Speaker
Description
In lattice QCD, the trace of the inverse of the discretized Dirac operator appears in the disconnected fermion loop contribution to an observable. As simulation methods get more and more precise, these contributions become increasingly important. Hence, we consider here the problem of computing the trace $\mathrm{tr}( D^{-1} )$, with $D$ the Dirac operator.
The Hutchinson method, which is very frequently used to stochastically estimate the trace of the function of a matrix, approximates the trace as the average over estimates of the form $x^{H} D^{-1} x$, with the entries of the vector $x$ following a certain probability distribution. For $N$ samples, the accuracy is $\mathcal{O}(1/\sqrt{N})$.
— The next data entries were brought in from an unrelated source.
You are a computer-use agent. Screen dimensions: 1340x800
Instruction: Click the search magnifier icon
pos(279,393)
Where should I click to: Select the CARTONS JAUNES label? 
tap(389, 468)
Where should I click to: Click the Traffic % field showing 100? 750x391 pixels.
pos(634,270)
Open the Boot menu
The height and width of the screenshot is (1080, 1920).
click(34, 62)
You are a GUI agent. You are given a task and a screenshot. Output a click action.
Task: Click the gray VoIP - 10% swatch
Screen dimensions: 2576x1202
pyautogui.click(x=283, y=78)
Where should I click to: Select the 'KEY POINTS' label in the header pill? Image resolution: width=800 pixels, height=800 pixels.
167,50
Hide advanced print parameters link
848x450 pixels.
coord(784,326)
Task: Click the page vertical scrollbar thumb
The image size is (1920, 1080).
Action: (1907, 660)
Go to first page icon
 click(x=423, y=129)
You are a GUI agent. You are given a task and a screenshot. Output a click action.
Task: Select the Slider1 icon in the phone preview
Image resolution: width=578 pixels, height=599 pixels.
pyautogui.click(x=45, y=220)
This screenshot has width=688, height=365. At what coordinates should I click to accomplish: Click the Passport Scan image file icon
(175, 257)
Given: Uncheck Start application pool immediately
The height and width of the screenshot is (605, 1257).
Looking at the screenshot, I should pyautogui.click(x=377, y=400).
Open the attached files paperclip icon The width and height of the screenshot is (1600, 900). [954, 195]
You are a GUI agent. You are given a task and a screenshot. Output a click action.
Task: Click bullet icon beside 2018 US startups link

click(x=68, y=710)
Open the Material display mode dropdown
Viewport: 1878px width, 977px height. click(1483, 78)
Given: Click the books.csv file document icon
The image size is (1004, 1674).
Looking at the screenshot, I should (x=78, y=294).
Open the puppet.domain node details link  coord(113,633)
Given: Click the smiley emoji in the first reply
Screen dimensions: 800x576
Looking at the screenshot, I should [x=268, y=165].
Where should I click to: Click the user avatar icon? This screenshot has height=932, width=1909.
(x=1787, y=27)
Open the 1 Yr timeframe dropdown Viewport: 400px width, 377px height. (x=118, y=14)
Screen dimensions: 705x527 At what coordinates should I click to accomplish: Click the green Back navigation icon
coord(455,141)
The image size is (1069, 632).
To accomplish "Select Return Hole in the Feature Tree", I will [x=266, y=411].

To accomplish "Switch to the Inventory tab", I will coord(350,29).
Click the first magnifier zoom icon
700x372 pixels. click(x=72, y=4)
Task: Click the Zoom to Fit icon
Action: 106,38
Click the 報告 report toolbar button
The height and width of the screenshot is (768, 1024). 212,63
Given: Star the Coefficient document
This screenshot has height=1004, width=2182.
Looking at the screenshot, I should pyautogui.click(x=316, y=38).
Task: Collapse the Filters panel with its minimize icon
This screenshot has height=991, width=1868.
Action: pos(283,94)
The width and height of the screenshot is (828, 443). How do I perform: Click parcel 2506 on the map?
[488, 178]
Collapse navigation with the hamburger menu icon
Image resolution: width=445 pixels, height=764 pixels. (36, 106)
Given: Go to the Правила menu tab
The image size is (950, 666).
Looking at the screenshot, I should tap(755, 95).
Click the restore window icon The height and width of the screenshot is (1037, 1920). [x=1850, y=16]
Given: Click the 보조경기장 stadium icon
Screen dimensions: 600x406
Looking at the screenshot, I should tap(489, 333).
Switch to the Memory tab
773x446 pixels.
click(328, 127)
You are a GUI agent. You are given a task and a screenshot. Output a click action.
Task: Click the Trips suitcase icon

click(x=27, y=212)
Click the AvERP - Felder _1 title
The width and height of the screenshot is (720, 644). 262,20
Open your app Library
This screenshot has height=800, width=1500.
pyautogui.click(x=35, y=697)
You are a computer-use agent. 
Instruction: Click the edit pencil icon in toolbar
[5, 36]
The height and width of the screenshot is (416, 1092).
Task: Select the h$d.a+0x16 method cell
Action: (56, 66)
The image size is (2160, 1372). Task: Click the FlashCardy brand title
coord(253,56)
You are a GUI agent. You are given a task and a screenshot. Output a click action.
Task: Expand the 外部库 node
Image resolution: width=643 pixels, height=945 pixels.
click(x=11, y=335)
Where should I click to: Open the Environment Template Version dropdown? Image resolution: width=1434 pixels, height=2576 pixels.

In recent work, we have introduced multigrid multilevel Monte Carlo: having a multigrid hierarchy with operators $A_{\ell}$, $P_{\ell}$ and $R_{\ell}$, for level $\ell$, we can rewrite the trace in the form $\mathrm{tr}(A_{0})^{-1} = \sum_{\ell=0}^{L-1} \mathrm{tr}(A_{\ell}^{-1} - P_{\ell+1}A_{\ell+1}^{-1}R_{\ell+1})+\mathrm{tr}(A_{L}^{-1})$ (this reduced expression is in the special case when $R_{\ell}P_{\ell} = I$). We have seen significant reductions in the variance and the total work with respect to exactly-deflated Hutchinson.
In this talk, we explore the use of exact deflation in combination with the multigrid multilevel Monte Carlo method, and demonstrate how this leads to both algorithmic and computational gains.